**What you have to do**
Print each entry word for word.
== Raw data ==
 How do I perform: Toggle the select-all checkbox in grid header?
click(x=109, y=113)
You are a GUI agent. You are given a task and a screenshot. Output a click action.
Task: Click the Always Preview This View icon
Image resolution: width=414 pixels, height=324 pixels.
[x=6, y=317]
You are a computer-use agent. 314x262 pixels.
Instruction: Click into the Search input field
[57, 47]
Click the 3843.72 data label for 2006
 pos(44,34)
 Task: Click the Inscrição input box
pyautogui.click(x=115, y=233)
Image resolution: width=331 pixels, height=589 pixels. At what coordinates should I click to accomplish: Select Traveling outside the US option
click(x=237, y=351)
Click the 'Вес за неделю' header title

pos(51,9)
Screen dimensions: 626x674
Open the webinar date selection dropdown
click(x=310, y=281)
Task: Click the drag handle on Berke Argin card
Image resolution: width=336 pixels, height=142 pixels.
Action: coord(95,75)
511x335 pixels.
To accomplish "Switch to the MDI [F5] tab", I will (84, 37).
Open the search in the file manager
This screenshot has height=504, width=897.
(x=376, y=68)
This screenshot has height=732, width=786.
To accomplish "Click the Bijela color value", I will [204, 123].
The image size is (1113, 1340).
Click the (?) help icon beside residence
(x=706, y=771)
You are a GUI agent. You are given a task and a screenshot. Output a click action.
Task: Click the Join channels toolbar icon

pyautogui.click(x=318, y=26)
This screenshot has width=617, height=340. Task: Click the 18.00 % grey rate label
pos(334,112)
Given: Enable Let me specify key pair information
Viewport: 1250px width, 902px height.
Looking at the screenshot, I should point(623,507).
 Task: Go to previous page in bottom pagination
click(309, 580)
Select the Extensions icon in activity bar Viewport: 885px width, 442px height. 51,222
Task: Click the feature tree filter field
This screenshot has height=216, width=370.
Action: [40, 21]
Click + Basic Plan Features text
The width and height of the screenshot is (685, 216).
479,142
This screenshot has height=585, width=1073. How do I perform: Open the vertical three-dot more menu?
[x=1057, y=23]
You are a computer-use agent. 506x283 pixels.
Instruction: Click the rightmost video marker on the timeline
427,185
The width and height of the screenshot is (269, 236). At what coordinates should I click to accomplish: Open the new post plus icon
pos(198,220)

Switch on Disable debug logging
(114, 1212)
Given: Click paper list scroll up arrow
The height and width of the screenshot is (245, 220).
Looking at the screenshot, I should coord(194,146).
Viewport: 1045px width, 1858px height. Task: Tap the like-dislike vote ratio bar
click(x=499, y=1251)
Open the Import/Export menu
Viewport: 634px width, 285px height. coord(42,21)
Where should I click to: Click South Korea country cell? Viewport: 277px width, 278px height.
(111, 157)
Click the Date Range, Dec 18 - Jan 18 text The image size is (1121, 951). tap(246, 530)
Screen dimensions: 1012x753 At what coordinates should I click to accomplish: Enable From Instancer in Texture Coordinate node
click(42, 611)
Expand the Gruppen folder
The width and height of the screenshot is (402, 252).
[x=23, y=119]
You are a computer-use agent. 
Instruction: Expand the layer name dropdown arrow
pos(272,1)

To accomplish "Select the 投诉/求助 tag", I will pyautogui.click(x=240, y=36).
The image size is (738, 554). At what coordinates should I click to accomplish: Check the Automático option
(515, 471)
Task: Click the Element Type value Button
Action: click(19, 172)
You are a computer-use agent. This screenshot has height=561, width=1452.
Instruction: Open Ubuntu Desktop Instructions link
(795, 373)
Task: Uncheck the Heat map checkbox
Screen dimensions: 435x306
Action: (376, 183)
===
**Answer space**
 How do I perform: Toggle the select-all checkbox in grid header?
click(x=109, y=113)
You are a GUI agent. You are given a task and a screenshot. Output a click action.
Task: Click the Always Preview This View icon
Image resolution: width=414 pixels, height=324 pixels.
[x=6, y=317]
You are a computer-use agent. 314x262 pixels.
Instruction: Click into the Search input field
[57, 47]
Click the 3843.72 data label for 2006
 pos(44,34)
 Task: Click the Inscrição input box
pyautogui.click(x=115, y=233)
Image resolution: width=331 pixels, height=589 pixels. At what coordinates should I click to accomplish: Select Traveling outside the US option
click(x=237, y=351)
Click the 'Вес за неделю' header title

pos(51,9)
Screen dimensions: 626x674
Open the webinar date selection dropdown
click(x=310, y=281)
Task: Click the drag handle on Berke Argin card
Image resolution: width=336 pixels, height=142 pixels.
Action: coord(95,75)
511x335 pixels.
To accomplish "Switch to the MDI [F5] tab", I will (84, 37).
Open the search in the file manager
This screenshot has height=504, width=897.
(x=376, y=68)
This screenshot has height=732, width=786.
To accomplish "Click the Bijela color value", I will [204, 123].
The image size is (1113, 1340).
Click the (?) help icon beside residence
(x=706, y=771)
You are a GUI agent. You are given a task and a screenshot. Output a click action.
Task: Click the Join channels toolbar icon

pyautogui.click(x=318, y=26)
This screenshot has width=617, height=340. Task: Click the 18.00 % grey rate label
pos(334,112)
Given: Enable Let me specify key pair information
Viewport: 1250px width, 902px height.
Looking at the screenshot, I should point(623,507).
 Task: Go to previous page in bottom pagination
click(309, 580)
Select the Extensions icon in activity bar Viewport: 885px width, 442px height. 51,222
Task: Click the feature tree filter field
This screenshot has height=216, width=370.
Action: [40, 21]
Click + Basic Plan Features text
The width and height of the screenshot is (685, 216).
479,142
This screenshot has height=585, width=1073. How do I perform: Open the vertical three-dot more menu?
[x=1057, y=23]
You are a computer-use agent. 506x283 pixels.
Instruction: Click the rightmost video marker on the timeline
427,185
The width and height of the screenshot is (269, 236). At what coordinates should I click to accomplish: Open the new post plus icon
pos(198,220)

Switch on Disable debug logging
(114, 1212)
Given: Click paper list scroll up arrow
The height and width of the screenshot is (245, 220).
Looking at the screenshot, I should coord(194,146).
Viewport: 1045px width, 1858px height. Task: Tap the like-dislike vote ratio bar
click(x=499, y=1251)
Open the Import/Export menu
Viewport: 634px width, 285px height. coord(42,21)
Where should I click to: Click South Korea country cell? Viewport: 277px width, 278px height.
(111, 157)
Click the Date Range, Dec 18 - Jan 18 text The image size is (1121, 951). tap(246, 530)
Screen dimensions: 1012x753 At what coordinates should I click to accomplish: Enable From Instancer in Texture Coordinate node
click(42, 611)
Expand the Gruppen folder
The width and height of the screenshot is (402, 252).
[x=23, y=119]
You are a computer-use agent. 
Instruction: Expand the layer name dropdown arrow
pos(272,1)

To accomplish "Select the 投诉/求助 tag", I will pyautogui.click(x=240, y=36).
The image size is (738, 554). At what coordinates should I click to accomplish: Check the Automático option
(515, 471)
Task: Click the Element Type value Button
Action: click(19, 172)
You are a computer-use agent. This screenshot has height=561, width=1452.
Instruction: Open Ubuntu Desktop Instructions link
(795, 373)
Task: Uncheck the Heat map checkbox
Screen dimensions: 435x306
Action: (376, 183)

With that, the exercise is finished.